> _YOUR ASSIGNMENT_: Pictures aside, write out every record exactly as it appears.

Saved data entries
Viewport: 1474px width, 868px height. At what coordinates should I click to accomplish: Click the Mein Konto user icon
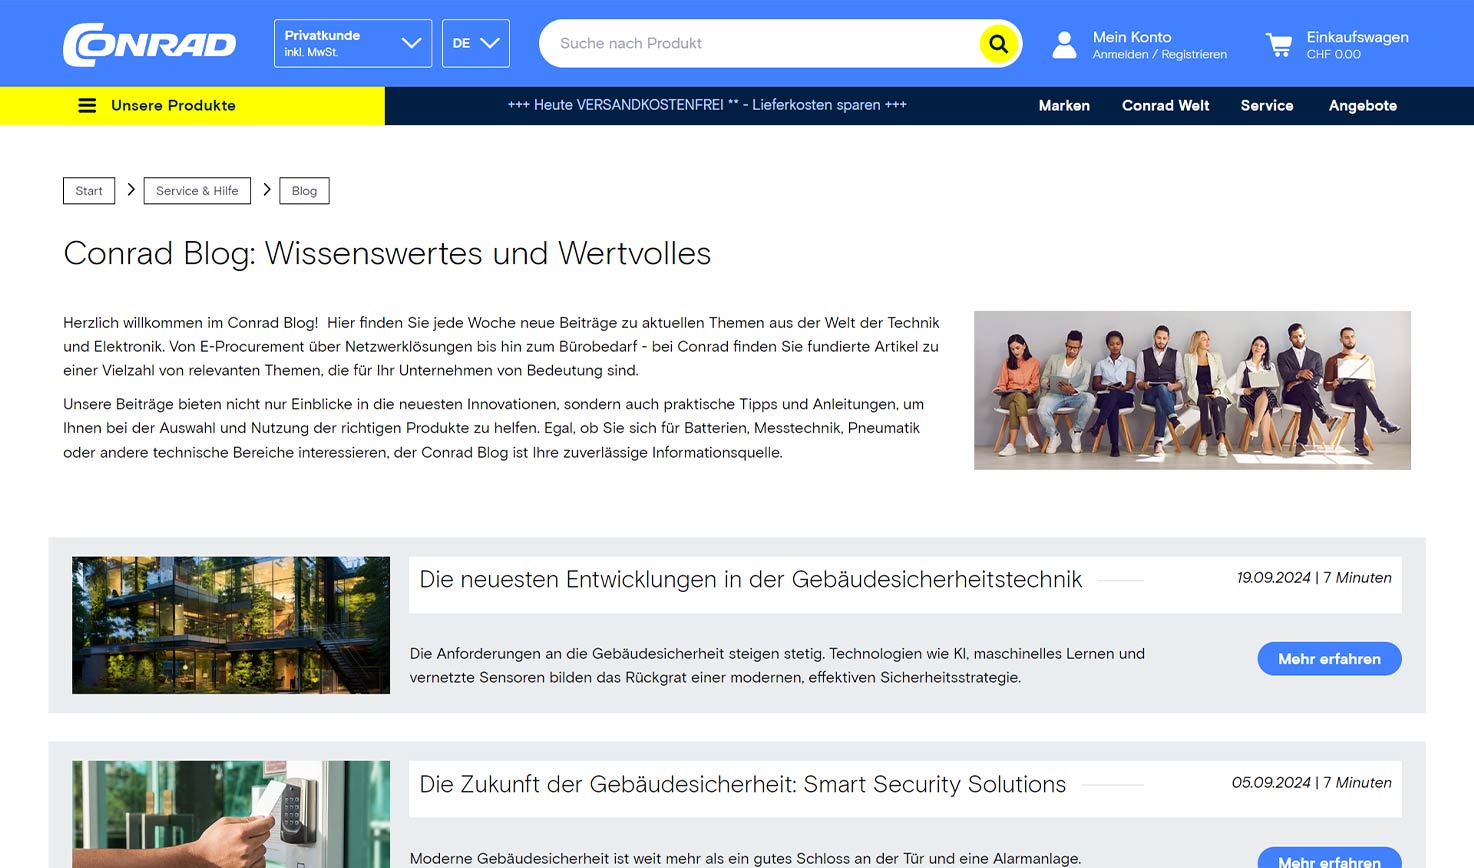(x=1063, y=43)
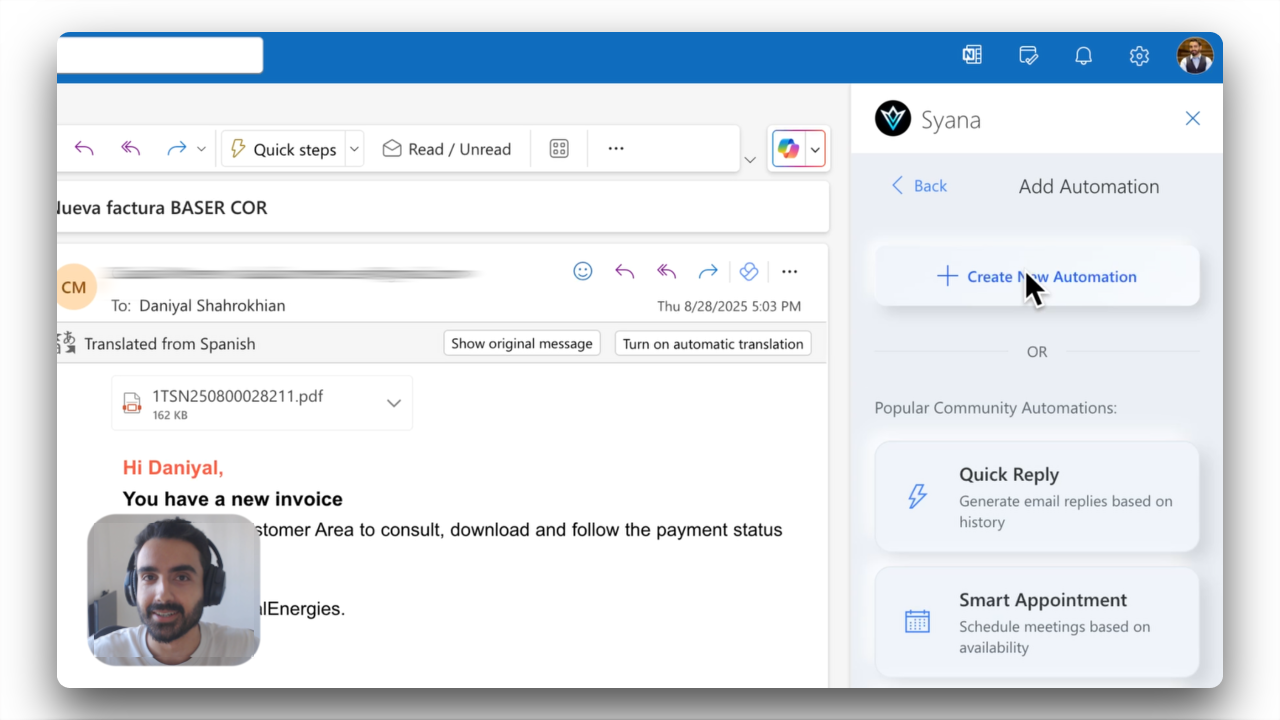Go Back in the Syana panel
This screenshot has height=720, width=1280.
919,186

> _ANSWER BELOW_:
Viewport: 1474px width, 868px height. At what coordinates should I click to accomplish: Click the Mein Konto user icon
(x=1063, y=43)
Go Back in the Syana panel
This screenshot has height=720, width=1280.
919,186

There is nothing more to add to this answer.